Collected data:
# # # # #

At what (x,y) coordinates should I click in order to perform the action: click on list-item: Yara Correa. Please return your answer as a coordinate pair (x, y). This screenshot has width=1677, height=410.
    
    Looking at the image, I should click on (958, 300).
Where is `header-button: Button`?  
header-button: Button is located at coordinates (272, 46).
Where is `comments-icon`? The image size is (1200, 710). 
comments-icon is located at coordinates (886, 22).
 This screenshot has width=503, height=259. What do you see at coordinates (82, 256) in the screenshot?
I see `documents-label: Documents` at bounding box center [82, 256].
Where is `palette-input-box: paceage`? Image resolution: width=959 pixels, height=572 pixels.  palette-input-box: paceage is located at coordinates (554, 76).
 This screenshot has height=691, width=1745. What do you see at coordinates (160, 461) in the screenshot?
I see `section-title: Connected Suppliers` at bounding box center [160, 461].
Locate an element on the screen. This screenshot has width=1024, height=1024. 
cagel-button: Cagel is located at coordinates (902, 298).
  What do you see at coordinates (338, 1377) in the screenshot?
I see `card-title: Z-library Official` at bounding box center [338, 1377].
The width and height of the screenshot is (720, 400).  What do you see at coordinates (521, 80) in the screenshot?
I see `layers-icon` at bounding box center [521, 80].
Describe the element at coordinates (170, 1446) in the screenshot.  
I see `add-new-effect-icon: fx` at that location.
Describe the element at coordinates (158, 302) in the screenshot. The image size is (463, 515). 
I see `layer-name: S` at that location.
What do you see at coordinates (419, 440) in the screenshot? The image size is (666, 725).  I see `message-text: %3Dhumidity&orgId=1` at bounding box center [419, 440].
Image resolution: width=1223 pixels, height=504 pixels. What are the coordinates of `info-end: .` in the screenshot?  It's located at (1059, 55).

# # # # #

Aim of the exercise – Reproduce all of the material above, swapping every instance of "Describe the element" for "Identify the element" and leaving everything else unchanged.

Written response –
At what (x,y) coordinates should I click in order to perform the action: click on list-item: Yara Correa. Please return your answer as a coordinate pair (x, y). This screenshot has width=1677, height=410.
    
    Looking at the image, I should click on (958, 300).
Where is `header-button: Button`?  
header-button: Button is located at coordinates (272, 46).
Where is `comments-icon`? The image size is (1200, 710). 
comments-icon is located at coordinates (886, 22).
 This screenshot has width=503, height=259. What do you see at coordinates (82, 256) in the screenshot?
I see `documents-label: Documents` at bounding box center [82, 256].
Where is `palette-input-box: paceage`? Image resolution: width=959 pixels, height=572 pixels.  palette-input-box: paceage is located at coordinates (554, 76).
 This screenshot has height=691, width=1745. What do you see at coordinates (160, 461) in the screenshot?
I see `section-title: Connected Suppliers` at bounding box center [160, 461].
Locate an element on the screen. This screenshot has width=1024, height=1024. 
cagel-button: Cagel is located at coordinates (902, 298).
  What do you see at coordinates (338, 1377) in the screenshot?
I see `card-title: Z-library Official` at bounding box center [338, 1377].
The width and height of the screenshot is (720, 400).  What do you see at coordinates (521, 80) in the screenshot?
I see `layers-icon` at bounding box center [521, 80].
Identify the element at coordinates (170, 1446) in the screenshot.  
I see `add-new-effect-icon: fx` at that location.
Identify the element at coordinates (158, 302) in the screenshot. The image size is (463, 515). 
I see `layer-name: S` at that location.
What do you see at coordinates (419, 440) in the screenshot? The image size is (666, 725).  I see `message-text: %3Dhumidity&orgId=1` at bounding box center [419, 440].
Image resolution: width=1223 pixels, height=504 pixels. What are the coordinates of `info-end: .` in the screenshot?  It's located at (1059, 55).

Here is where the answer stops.